In 1948, when I was about nine years old, my mother and I moved from Joplin, Missouri to Detroit. We just happened to move into a house around the corner from Barry Harris. In the same neighborhood, a five-minute walk down the street, was a very important local jazz club called the Blue Bird Inn. Barry was the house pianist at this club.
I met him a few years later, when the trumpeter Lonnie Hillyer and myself sat in on a Sunday-afternoon jam session at the Blue Bird. (We were only 15 or 16, and we were only allowed in because we brought our parents.) Barry could tell that we had some raw talent, but we didn’t really know anything. He said, “You need to learn some of the academic elements of this music, harmony and theory, if you’re really going to play it.”
So that’s when we started going over to his house after school. I think I was his first real student. He was always willing to show things to younger and less experienced musicians, and he was known for that, but I think I was the first to go to his house every day.
Barry knew about a lot more than just music. He was an intellectual, someone who kind of lived in his own head. One day I came over with my report card, and he saw that I had all Cs. He looked at me and he said, “I see you’re quite average.” I had no idea that was an insult, so I just said, “Yeah!” And he said, “Well, the kind of music you want to play and the kind of people who play it are anything but average. There’s nothing average about playing music like this.”

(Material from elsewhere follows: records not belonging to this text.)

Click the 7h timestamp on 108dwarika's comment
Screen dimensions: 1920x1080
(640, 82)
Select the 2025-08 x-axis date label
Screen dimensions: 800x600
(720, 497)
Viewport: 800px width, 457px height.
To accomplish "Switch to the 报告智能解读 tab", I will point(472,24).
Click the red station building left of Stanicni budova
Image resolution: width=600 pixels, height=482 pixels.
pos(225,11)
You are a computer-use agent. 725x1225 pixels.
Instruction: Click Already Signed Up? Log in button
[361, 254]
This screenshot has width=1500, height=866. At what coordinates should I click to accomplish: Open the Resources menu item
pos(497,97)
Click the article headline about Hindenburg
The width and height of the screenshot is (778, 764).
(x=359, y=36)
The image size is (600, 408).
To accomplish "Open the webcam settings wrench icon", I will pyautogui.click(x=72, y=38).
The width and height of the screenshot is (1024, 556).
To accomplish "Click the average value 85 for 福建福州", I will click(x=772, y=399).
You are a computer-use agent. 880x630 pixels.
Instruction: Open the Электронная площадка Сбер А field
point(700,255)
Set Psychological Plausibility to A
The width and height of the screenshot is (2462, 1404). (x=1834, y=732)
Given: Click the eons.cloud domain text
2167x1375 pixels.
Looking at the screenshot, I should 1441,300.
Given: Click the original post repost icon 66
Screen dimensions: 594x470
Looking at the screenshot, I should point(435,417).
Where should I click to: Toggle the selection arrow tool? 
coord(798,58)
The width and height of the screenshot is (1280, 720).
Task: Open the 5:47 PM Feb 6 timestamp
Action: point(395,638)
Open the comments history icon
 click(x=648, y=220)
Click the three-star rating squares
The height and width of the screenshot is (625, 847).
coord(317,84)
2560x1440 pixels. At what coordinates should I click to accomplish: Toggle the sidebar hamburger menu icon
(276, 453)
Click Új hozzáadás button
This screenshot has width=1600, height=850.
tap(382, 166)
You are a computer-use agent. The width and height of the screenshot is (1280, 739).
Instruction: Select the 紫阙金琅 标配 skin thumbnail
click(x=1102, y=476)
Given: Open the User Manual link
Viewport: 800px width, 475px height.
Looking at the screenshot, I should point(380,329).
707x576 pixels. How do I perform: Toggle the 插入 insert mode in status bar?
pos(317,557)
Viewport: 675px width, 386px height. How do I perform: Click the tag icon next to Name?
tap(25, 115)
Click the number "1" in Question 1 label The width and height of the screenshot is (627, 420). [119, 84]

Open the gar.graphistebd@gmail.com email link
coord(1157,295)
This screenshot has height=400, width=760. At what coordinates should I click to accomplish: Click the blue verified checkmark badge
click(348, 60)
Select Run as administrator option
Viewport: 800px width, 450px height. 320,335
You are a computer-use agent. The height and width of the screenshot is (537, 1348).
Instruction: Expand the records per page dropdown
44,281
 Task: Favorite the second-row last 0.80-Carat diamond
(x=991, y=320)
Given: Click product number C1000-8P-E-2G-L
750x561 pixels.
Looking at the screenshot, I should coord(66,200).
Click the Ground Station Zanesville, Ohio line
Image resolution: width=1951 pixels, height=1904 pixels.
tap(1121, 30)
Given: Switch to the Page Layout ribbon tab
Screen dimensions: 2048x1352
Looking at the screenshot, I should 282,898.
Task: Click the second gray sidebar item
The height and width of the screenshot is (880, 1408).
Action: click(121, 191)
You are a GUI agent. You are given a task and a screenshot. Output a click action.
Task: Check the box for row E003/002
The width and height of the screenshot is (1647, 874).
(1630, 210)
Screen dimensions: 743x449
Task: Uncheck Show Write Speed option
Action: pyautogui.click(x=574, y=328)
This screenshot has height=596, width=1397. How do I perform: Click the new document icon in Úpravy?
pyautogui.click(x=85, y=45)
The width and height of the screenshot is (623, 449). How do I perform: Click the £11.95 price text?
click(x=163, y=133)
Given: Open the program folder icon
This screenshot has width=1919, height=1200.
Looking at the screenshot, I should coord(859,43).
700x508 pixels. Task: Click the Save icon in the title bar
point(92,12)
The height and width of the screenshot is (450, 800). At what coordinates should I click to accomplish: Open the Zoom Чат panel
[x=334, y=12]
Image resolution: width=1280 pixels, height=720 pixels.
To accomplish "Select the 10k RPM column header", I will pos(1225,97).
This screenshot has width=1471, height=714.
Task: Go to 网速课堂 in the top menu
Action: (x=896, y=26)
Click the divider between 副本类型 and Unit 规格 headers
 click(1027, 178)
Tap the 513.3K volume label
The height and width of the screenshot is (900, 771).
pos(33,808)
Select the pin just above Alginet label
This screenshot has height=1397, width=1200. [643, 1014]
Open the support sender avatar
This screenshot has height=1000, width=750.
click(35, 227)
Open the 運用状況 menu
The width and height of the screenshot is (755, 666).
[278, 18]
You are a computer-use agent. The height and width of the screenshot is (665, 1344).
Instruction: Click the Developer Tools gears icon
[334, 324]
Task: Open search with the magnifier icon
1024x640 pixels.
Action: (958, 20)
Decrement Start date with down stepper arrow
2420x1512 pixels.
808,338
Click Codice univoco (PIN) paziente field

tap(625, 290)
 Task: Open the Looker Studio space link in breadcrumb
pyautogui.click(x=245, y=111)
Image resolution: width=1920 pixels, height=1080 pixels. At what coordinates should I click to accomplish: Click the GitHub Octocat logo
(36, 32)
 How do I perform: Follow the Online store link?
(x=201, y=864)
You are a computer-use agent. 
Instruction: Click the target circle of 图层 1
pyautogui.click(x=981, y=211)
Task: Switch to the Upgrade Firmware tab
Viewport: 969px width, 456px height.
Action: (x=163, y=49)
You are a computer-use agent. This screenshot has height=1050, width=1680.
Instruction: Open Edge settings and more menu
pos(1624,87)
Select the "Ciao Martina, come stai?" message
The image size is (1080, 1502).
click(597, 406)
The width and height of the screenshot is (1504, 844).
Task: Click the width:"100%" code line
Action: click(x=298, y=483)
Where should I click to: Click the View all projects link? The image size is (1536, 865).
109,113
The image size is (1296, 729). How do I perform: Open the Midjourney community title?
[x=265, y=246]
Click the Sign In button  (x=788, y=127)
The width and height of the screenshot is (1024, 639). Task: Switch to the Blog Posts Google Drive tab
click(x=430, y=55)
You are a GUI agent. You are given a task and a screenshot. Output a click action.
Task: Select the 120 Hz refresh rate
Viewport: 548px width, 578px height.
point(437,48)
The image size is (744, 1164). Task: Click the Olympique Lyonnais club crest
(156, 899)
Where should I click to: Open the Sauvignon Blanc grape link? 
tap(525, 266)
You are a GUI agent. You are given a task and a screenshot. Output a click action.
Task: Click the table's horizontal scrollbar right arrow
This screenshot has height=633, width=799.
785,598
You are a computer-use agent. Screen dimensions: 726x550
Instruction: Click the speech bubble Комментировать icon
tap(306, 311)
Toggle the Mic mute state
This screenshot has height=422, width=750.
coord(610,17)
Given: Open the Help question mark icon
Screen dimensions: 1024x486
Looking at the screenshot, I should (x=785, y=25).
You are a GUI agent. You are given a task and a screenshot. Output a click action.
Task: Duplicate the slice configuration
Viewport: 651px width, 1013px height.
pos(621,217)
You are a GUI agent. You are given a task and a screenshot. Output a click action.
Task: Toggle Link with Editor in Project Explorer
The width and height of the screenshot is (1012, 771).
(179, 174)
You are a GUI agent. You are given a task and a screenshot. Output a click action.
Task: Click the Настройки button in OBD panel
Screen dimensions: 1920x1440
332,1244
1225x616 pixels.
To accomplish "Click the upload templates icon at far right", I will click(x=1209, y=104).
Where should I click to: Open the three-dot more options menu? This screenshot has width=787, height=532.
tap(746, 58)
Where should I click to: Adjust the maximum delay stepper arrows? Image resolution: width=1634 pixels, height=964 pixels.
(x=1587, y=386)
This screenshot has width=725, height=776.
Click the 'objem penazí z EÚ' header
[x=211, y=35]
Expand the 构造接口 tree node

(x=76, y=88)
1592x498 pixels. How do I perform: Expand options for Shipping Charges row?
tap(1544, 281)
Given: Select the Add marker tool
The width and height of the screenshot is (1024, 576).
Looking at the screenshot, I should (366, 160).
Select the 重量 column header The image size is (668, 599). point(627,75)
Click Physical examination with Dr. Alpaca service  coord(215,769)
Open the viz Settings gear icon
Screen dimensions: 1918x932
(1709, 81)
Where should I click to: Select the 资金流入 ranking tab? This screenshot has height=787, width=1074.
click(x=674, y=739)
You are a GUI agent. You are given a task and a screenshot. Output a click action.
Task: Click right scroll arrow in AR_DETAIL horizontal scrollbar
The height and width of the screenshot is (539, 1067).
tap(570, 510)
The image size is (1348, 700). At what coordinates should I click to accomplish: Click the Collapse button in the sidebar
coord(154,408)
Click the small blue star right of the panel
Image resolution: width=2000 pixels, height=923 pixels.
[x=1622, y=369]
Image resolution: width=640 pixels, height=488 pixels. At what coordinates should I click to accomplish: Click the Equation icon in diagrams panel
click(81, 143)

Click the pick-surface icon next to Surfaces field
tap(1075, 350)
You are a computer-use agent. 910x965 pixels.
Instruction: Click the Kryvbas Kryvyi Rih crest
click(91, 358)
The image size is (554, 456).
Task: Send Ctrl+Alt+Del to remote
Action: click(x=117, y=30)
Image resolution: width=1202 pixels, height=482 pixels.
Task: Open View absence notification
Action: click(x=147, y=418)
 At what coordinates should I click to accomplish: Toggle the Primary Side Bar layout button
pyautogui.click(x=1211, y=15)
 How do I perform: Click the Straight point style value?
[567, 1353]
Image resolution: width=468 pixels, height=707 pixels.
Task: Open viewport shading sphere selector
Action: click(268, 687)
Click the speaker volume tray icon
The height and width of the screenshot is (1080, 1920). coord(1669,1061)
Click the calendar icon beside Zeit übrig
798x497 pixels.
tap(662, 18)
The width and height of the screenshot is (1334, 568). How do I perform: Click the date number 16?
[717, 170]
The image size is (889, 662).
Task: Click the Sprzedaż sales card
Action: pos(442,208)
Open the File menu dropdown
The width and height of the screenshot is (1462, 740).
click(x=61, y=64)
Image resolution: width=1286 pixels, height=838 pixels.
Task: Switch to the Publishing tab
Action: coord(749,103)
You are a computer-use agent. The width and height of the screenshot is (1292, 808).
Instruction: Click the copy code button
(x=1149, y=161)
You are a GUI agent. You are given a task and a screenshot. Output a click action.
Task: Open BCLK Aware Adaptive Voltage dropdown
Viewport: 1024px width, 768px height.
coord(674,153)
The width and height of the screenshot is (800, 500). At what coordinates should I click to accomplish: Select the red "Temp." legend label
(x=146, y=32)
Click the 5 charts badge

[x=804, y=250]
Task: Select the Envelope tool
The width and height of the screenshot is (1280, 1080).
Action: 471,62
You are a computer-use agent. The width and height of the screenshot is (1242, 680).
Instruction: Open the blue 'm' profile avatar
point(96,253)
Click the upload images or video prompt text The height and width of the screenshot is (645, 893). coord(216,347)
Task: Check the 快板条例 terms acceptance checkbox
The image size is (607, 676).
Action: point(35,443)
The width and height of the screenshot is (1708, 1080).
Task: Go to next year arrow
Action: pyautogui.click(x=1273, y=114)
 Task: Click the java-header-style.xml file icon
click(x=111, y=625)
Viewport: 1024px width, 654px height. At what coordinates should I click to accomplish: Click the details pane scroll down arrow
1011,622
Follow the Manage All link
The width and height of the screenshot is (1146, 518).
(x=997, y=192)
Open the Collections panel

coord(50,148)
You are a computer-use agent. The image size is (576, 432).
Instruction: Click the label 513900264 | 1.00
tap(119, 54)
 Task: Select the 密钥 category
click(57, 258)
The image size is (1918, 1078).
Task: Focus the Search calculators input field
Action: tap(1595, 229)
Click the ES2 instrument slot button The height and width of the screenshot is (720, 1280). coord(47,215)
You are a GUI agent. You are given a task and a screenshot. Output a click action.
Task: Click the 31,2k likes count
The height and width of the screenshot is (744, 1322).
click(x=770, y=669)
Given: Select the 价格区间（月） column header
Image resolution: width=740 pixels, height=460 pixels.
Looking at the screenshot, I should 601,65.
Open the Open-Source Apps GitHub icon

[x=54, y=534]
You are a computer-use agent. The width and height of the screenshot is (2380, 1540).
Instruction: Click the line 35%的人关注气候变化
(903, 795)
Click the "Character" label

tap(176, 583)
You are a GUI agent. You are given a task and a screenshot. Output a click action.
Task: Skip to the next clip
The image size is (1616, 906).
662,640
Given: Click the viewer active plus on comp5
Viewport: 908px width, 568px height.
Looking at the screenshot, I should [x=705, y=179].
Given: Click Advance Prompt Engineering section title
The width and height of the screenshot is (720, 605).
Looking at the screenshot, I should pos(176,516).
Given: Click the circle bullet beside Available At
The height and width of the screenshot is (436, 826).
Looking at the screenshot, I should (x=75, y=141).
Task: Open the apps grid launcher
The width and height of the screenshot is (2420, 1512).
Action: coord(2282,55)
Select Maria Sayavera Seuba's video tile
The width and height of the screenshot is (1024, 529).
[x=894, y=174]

He started making me do the crossword puzzles in the newspaper. He said, “You need to build your vocabulary.” So he gave me the paper and a pencil, and put a big fat dictionary on the table. “Now try to do this puzzle, and any word in there you don’t understand, look it up.” And then I started actually reading, concerning myself with this whole aspect of being. He impressed upon me that to be considered hip, yeah, you had to know about Charlie Parker, but you also had to be able to sit down and talk about Nietzsche or Sartre. And in that way, Barry changed my whole life. I had been a person who was satisfied with getting Cs; now I wanted to get As. Barry opened that door, and it stayed open.
Barry had a reputation for having an open-door policy, so you would always see musicians coming by. I can remember being 15 or 16 and meeting John Coltrane at Barry’s house. He came in, put his feet up, and said, “Just what is it that you’re working on these days?” That was the climate at his house.
We went to New York at about the same time, in 1960, but our musical lives diverged: I started working with Mingus, and he went off touring with Cannonball Adderley. But we did record together in 1964, and then in the late ’60s we started working together in a group with George Coleman. But when I left Mingus in 1972, I worked more and more often with Barry until I finally left New York for California.
Even with all that time working together, though, I never felt that I was a real peer of his. That 10-year difference from when we first crossed paths was a big gap. It got smaller over time, but even when we were both old men, he was always the senior; I was always the kid.
We only saw each other intermittently after I went to California, and if we played together it would be a one-off concert, or sitting in on one tune, rather than a five-day booking. But I would call him now and then, definitely on his birthday, and he might call me on my birthday. I knew that he’d had a lot of health issues in recent years—issue after issue after issue, in and out of the hospital, and he’s 90 years old. So it wasn’t a surprise when someone called me up and told me he had passed.
But there is still a certain kind of shock: After having Barry here for all this time, he’s all of a sudden not here anymore. I’ve already seen people pass, and that takes the edge off the darkness of it all. But I’m still feeling that sense of the loss of Barry—I have to be reminded, “Oh. Barry’s not here.” The goodbye of it, that takes a long time to fade.